» WRITTEN EXERCISE: Please show each line of the items below that contains the word "icon". Case counts.

==== EXERCISE MATERIALS

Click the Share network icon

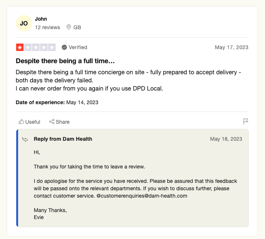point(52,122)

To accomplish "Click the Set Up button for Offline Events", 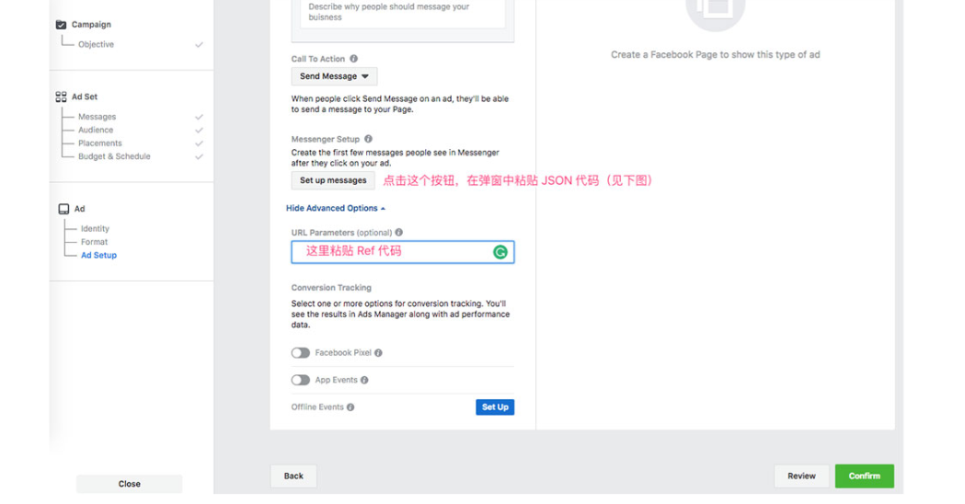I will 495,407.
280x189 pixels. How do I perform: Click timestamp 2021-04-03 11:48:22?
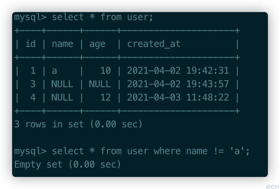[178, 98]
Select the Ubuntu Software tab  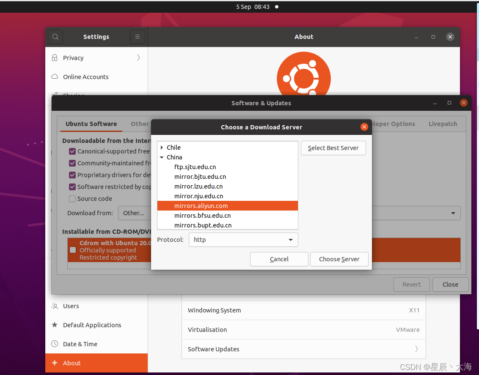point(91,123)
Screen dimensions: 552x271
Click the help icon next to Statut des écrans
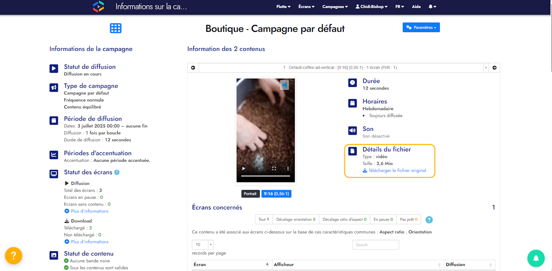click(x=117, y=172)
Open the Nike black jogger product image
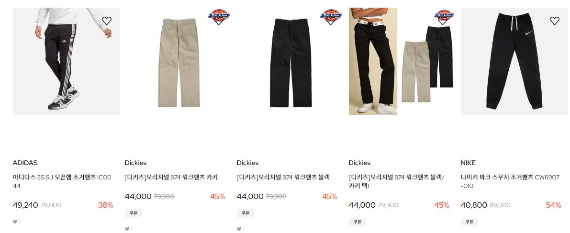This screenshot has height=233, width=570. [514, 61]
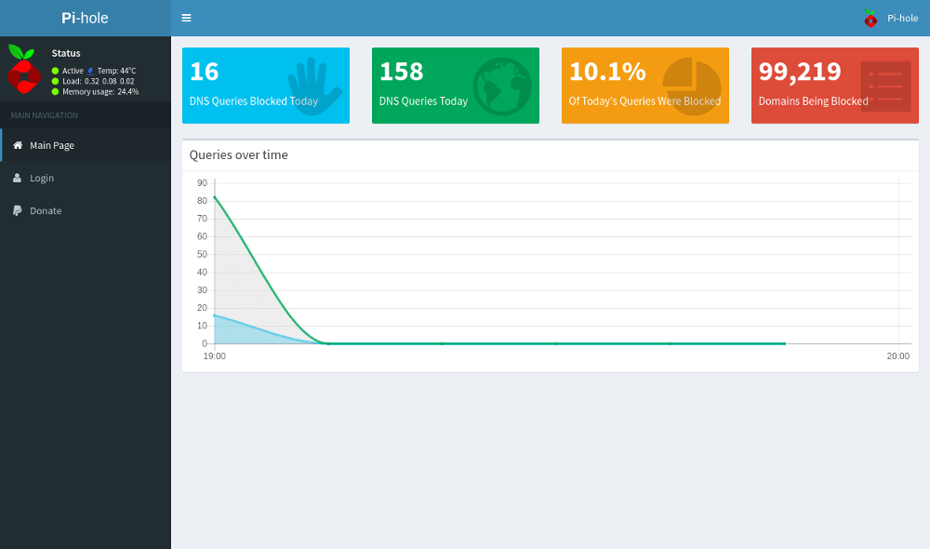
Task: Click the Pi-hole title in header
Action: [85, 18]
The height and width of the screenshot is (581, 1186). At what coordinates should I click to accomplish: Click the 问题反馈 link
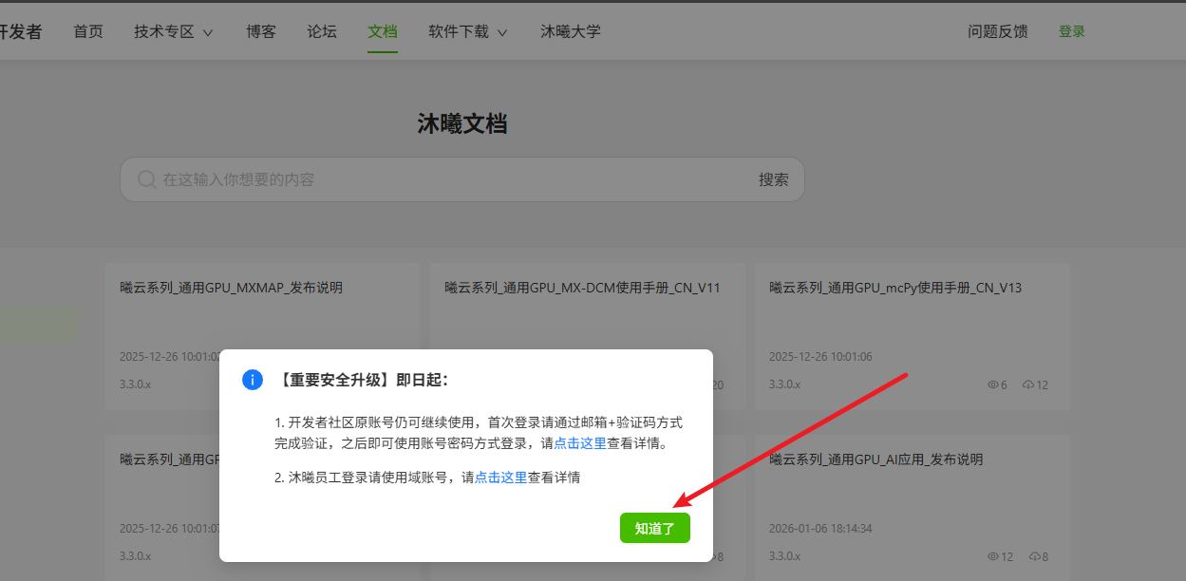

========

» FINISHED ANSWER:
Click the Share network icon
Click the help icon next to Statut des écrans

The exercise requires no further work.